Figure 1: ABMet System at AEP Mountaineer
- Application: Treatment of Flue Gas Desulfurization (FGD) Wastewater and Landfill Leachate
- Capacity: 350 gpm of FGD Wastewater Treatment Plant (WWTP) effluent plus 250 gpm landfill leachate (Total 600 gpm; 136 m3/h)
- Location: New Haven, West Virginia, U.S.A.
- Commissioned date: November, 2011
Due to growing environmental concerns about selenium discharges into surface waters in West Virginia and surrounding areas, the AEP Mountaineer power plant needed to meet a selenium discharge limit as part of its 2009 NPDES permit renewal. A discharge limit of 33 parts per billion (ppb) was established as the monthly average for outfall 001, the plant’s primary discharge point. Of the multiple streams contributing to this outfall, the FGD blowdown and landfill leachate streams were determined to be the primary sources of selenium.
Due to the variable makeup of the blended stream, any treatment solution would need to handle significant variability in flow rate and constituent loading.

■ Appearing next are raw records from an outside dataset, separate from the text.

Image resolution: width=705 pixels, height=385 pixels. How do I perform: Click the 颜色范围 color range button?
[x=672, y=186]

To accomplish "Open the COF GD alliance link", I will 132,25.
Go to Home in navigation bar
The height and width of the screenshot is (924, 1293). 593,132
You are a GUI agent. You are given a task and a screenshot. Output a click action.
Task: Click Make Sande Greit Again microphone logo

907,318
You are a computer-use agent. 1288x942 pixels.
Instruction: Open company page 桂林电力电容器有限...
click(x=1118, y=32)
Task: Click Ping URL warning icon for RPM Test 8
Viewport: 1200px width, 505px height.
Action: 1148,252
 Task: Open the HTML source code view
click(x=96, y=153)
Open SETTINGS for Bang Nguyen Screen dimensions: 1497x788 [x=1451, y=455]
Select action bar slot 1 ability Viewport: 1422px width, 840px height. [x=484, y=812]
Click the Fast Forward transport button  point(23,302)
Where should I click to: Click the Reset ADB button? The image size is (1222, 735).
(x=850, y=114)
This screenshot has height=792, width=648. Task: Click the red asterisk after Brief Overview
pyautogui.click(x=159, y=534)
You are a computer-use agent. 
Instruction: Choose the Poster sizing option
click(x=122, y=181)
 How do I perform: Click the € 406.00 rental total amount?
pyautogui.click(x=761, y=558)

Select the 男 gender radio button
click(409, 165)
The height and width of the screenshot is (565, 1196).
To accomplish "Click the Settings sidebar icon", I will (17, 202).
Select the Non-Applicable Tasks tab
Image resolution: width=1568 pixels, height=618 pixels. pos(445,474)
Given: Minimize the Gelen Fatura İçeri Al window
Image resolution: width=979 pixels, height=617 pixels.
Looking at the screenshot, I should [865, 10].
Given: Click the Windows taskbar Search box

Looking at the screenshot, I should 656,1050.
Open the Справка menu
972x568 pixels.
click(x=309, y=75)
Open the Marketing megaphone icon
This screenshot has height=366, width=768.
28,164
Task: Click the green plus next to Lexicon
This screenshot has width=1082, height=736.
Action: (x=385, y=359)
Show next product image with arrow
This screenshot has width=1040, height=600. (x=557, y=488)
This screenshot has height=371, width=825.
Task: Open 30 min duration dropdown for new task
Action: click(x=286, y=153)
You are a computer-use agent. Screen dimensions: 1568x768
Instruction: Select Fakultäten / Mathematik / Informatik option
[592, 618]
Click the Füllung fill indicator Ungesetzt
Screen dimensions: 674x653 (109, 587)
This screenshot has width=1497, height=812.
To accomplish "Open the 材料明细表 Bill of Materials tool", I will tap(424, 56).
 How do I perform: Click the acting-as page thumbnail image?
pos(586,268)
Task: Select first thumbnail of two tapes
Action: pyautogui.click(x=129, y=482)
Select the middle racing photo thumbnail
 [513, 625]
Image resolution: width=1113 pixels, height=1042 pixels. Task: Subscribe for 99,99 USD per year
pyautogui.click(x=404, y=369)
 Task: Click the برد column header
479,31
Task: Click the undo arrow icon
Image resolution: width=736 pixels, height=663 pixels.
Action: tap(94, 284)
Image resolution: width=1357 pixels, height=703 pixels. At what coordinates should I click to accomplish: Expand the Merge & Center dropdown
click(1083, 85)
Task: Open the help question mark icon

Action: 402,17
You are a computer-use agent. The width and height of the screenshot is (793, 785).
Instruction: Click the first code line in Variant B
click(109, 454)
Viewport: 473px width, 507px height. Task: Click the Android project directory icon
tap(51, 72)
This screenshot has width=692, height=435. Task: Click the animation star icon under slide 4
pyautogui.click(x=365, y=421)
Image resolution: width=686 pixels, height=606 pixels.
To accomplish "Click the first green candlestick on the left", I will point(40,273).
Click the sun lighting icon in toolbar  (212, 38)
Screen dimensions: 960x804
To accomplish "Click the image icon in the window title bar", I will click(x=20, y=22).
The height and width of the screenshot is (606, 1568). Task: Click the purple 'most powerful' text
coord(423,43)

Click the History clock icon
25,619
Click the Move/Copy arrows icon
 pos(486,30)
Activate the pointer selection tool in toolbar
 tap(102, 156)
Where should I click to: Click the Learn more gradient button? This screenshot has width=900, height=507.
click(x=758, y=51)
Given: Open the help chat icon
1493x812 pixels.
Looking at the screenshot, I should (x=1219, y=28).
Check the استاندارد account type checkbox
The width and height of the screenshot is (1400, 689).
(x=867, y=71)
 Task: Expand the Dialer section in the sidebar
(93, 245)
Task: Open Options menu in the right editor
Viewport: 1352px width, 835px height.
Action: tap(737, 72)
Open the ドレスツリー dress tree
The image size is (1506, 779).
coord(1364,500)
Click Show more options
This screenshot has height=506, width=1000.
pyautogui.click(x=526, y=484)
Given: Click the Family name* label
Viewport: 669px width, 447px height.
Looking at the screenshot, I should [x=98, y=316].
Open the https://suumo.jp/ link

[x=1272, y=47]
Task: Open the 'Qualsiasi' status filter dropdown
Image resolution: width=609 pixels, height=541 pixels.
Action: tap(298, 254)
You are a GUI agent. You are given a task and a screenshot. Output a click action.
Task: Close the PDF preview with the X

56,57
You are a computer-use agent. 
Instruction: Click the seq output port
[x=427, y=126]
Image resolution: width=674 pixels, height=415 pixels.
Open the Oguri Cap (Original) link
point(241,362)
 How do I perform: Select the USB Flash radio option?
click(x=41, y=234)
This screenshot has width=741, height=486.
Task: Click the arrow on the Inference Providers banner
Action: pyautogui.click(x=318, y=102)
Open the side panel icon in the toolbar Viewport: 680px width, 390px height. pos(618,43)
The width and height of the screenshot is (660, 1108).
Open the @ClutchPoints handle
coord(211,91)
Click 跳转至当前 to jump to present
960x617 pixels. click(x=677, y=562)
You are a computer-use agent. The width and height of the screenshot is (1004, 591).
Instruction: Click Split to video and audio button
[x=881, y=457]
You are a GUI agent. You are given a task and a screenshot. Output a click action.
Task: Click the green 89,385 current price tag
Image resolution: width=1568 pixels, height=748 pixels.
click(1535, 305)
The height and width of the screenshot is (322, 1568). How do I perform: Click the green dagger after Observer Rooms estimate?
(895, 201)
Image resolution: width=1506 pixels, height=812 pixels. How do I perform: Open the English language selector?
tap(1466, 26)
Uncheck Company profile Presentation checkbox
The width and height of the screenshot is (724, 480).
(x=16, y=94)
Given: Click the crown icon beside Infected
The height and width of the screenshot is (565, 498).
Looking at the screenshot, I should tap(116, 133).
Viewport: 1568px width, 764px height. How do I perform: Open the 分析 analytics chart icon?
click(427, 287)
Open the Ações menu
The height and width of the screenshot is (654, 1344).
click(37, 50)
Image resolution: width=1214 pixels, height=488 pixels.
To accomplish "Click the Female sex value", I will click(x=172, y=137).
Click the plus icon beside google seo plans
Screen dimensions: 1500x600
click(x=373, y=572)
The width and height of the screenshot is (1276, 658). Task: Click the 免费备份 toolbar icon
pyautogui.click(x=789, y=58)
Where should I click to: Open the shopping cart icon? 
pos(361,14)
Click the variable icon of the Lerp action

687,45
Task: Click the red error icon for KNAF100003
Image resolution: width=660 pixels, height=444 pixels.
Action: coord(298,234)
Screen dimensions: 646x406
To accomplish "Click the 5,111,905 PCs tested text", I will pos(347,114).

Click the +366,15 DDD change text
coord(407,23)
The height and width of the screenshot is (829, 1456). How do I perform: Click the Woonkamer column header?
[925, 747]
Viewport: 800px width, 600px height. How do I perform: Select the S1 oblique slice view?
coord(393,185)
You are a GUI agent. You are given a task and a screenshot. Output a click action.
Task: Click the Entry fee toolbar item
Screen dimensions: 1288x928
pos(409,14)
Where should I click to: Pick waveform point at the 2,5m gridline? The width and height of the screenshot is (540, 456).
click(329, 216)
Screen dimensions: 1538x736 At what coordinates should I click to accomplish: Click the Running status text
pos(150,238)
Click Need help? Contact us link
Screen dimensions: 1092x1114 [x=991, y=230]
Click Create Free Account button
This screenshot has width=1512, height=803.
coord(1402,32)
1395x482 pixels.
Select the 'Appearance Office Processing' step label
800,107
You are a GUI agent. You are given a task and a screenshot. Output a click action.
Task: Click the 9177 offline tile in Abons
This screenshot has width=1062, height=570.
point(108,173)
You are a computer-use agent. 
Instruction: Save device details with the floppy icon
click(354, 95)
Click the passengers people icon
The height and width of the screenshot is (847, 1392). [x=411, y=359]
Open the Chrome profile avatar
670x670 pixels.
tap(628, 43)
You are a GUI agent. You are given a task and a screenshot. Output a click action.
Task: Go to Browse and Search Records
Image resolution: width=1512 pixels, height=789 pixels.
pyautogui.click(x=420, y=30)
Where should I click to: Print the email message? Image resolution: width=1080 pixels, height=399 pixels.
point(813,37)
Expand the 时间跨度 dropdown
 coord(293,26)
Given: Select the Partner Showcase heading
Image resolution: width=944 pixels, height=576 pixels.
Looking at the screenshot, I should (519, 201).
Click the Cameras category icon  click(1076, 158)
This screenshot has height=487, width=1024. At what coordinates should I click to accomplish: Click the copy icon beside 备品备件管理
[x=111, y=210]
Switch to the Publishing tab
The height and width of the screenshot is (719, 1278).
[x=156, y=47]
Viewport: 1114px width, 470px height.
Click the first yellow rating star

Following a successful pilot study in 2008, AEP chose Veolia’s ABMet* solution to comply with the new NPDES requirements (Figure 1). The plant design met the following guaranteed effluent performance for a combined stream of FGD WWTP effluentand landfill leachate:
Total selenium <25 ppb
Total Suspended Solids <30 ppm (monthly average)
Total pH between 6 and 9
Prior to treatment in the ABMet biofilters, up to 350gpm of the plant’s FGD blowdown is treated in a series of physical/chemical and liquid/solids separation steps in the FGD-WWTP. In addition, up to 250gpm of landfill leachate from a holding pond can be blended into the FGD WWTP. The combined stream then passes through the six first-stage ABMet biofilters where it flows downward through the biologically activated media and is treated. The effluent iscollected near the bottom of each biofilter through a pipe collection manifold and pumped into the six second-stage biofilters for further treatment. Effluent from the second-stage biofilters is discharged to a pond prior to final discharge through outfall 001.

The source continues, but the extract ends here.